Penthouse, Page 120. Thursday, 1 November 2001.
David Llewellyn became involved in penile law
when he brought a lawsuit for wrongful circumcision.
William Stowell lay flat on his back, naked from the waist down. He had been strapped to a board, his arms and legs stretched apart. A man hovered over the infant, took hold of Stowell's penis, lifted part of its glans and sliced the piece off. Stowell must have been in excruciating pain; he'd been given no anesthetic. His heart rate surged and his cortisol level rose to such a degree it equaled that of someone being tortured.
Now, 19 years later, Stowell wants the man who did this to pay.
Is this a scene from an NC-17 horror flick? Would you be surprised to find out that procedures like this occur regularly in countless hospitals and homes throughout the United States? They're called circumcisions.
Oh,
you might be saying now. Then what's the big deal?
Well, to a growing number of men (and women) it is a big deal. It certainly is to Stowell, who, upon turning 18 in December of last year, filed a lawsuit in New York for damages in excess of $75,000 against Frank P. Cariello, the obstetrician who circumcised him, and against Good Samaritan Hospital in West Islip, New York, where the procedure took place. Stowell is not suing for medical malpractice. No one claims that the physician negligently performed the circumcision. The suit is for battery, defined as an offensive touching
under the law, for performing the procedure that was not medically necessary, and for fraud, claiming that the surgery was done without proper consent. Stowell's mother signed the consent form, but, she says she did so while under the influence of Demerol and other drugs administered to help ease her pain after delivering her son by Caesarian section.
For someone with a foreskin, the advantages are self-evident,
says Stowell's attorney, David Llewellyn, noting that the foreskin provides its owner with vital sensory, protective, and sexual functions throughout his life. Llewellyn, an attorney from Conyers, Georgia, who's been practicing law for 21 years, is also an anti-circumcision advocate. He says that a circumcision is by no means a risk-free procedure. (Some of the dangers include excessive bleeding, infection, scarring, curvature of the penis, impotence, and even death.) Llewellyn became involved in penile
law in 1995, when he brought a lawsuit against a doctor in Alabama for wrongful circumcision. (This landed his client a jury verdict and a record $65,000 in damages.) In that case the mother told the doctor not to circumcise her son, but the physician went ahead with the procedure anyway. Llewellyn is currently handling 21 circumcision cases throughout the United States.
[Stowell's lawsuit] is the first time a young man upon turning 18 has decided to sue his circumciser,
remarks Llewellyn. This landmark case raises the questions of whether a parent can give consent at all for a surgery that is merely cosmetic in nature, and whether a physician should be permitted to perform a nontherapeutic operation on a minor.
In 1985 nurse Marilyn Milos founded the National Organization of Circumcision Information Resource Centers, an organization that provides education and information about circumcision. We're trying to educate people in a foreskin-phobic society about normal penile anatomy,
says Milos. If the foreskin is removed, what is left of the head of the glans is not as sensitive, and only responds to deep pressure stimulation.
The excuse for circumcision has always been consistent with the disease of the time,
says attorney J. Steven Svoboda, executive director of Attorneys for the Rights of the Child, a California-based legal-support center for matters relating to circumcision and other human-rights issues.
Throughout history, claims have been made that circumcision can aid in hygiene, prevent certain form of cancer, ever curb masturbation. But none of this has ever been medically proved, and in 1999 the American Academy of Pediatrics concluded that potential medical benefits of newborn-male circumcision are not sufficient to recommend routine neonatal circumcision.
So why does this procedure still take place?
People with vested interests don't want to admit to themselves that they've been doing something bad for so many years,
says Svoboda, who hopes that a victory in the Stowell case might bring a class-action suit against the hospital in the near future.
Says Llewellyn, I would like to see the day arrive when hospitals no longer do routine circumcisions and little boys are left alone to develop the way nature intended.

### [Extracted data]
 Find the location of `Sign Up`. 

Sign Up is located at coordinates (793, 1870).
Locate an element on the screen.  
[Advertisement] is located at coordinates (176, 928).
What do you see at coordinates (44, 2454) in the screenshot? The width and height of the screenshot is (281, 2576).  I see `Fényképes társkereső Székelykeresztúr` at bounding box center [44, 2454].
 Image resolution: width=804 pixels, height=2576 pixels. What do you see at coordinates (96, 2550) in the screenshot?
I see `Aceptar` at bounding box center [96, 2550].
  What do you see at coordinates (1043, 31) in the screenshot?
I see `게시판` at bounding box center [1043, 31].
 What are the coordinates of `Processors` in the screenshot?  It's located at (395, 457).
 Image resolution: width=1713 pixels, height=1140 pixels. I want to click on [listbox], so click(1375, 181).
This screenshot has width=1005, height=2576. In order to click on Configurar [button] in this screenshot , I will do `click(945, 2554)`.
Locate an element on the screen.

### [Questions to answer]
A. In the circumcision lawsuit article, in what year did Marilyn Milos found the National Organization of Circumcision Information Resource Centers?
B. List every danger of circumcision that the circumcision lawsuit article names.
C. Translate this sentence from the circumcision lawsuit article into Spanish: "Llewellyn is currently handling 21 circumcision cases throughout the United States."

### [Solutions to the exercise]
A. 1985

B. Excessive bleeding, infection, scarring, curvature of the penis, impotence, death

C. Llewellyn lleva actualmente 21 casos de circuncisión en todo Estados Unidos.